What the task requires
In the data below, find the line that contains "How long does an" and the line that contains "Name (538, 120)". Copy both, plus every line between them, exactly.

Given entries
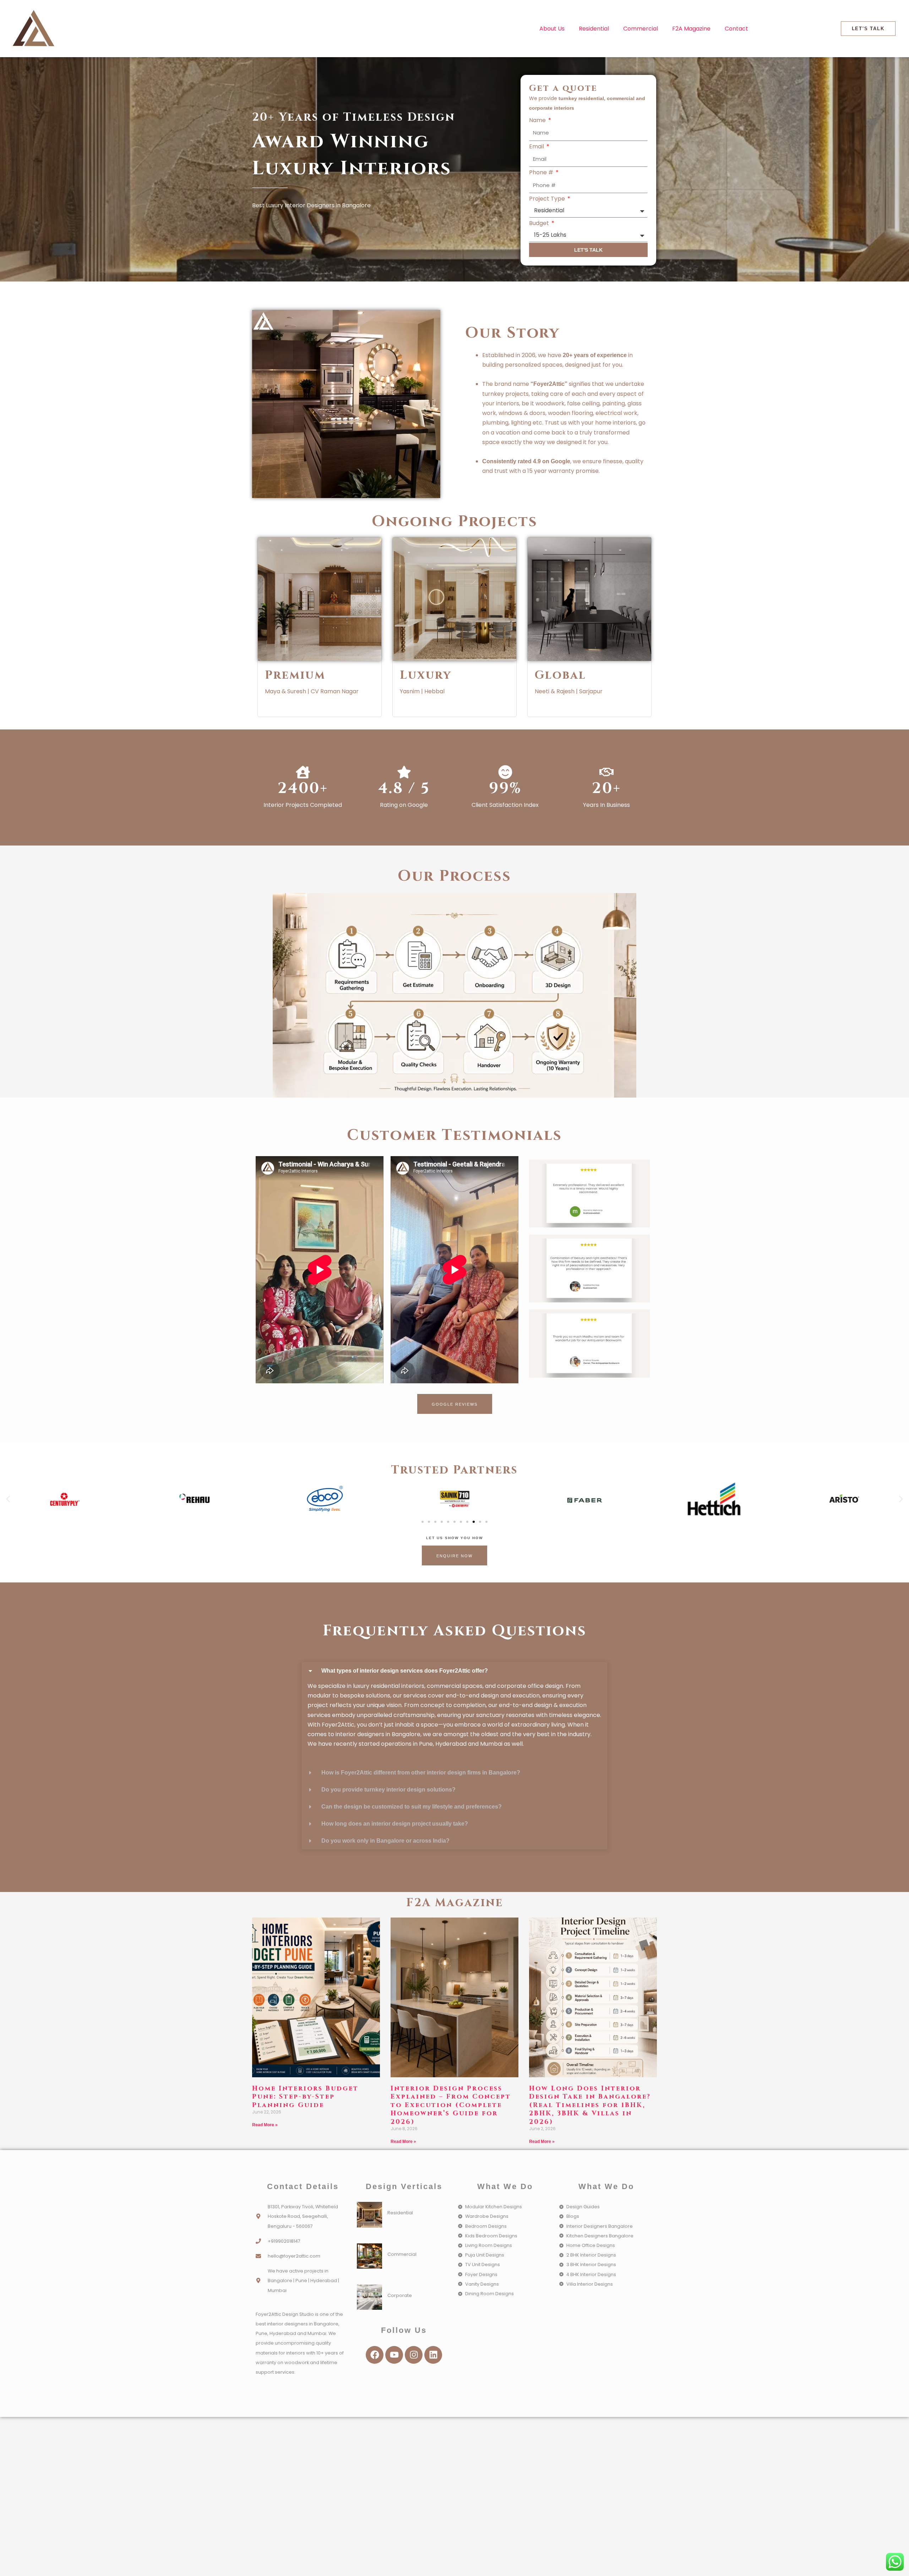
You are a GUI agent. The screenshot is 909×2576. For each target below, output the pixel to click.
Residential (594, 28)
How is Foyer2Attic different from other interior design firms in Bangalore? (420, 1773)
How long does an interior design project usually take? (394, 1824)
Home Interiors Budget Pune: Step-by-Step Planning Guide (305, 2097)
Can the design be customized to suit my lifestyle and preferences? (411, 1807)
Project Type (547, 199)
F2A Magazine (691, 28)
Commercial (640, 28)
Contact (736, 28)
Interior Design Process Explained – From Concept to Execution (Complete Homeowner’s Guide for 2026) (451, 2105)
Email (537, 146)
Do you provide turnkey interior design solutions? (388, 1790)
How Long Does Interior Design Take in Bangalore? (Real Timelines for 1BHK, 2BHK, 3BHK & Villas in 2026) (590, 2105)
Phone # (542, 172)
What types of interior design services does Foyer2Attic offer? (404, 1671)
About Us (552, 28)
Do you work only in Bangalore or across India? (385, 1841)
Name (538, 120)
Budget (539, 223)
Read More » (265, 2124)
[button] (8, 1498)
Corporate (399, 2295)
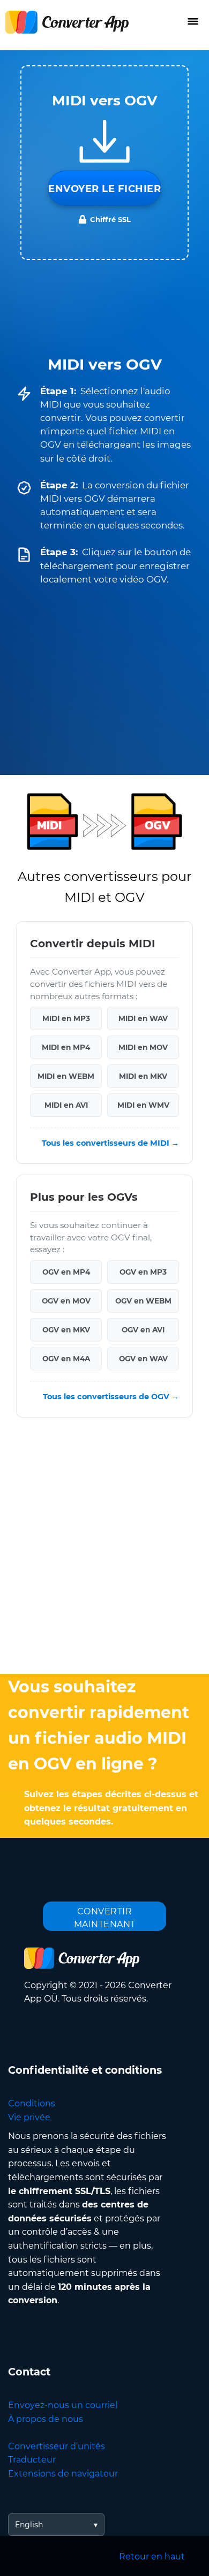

Result
How long does an interior design project usually take? (394, 1824)
Home Interiors Budget Pune: Step-by-Step Planning Guide (305, 2097)
Can the design be customized to suit my lifestyle and preferences? (411, 1807)
Project Type (547, 199)
F2A Magazine (691, 28)
Commercial (640, 28)
Contact (736, 28)
Interior Design Process Explained – From Concept to Execution (Complete Homeowner’s Guide for 2026) (451, 2105)
Email (537, 146)
Do you provide turnkey interior design solutions? (388, 1790)
How Long Does Interior Design Take in Bangalore? (Real Timelines for 1BHK, 2BHK, 3BHK & Villas in 2026) (590, 2105)
Phone # (542, 172)
What types of interior design services does Foyer2Attic offer? (404, 1671)
About Us (552, 28)
Do you work only in Bangalore or across India? (385, 1841)
Name (538, 120)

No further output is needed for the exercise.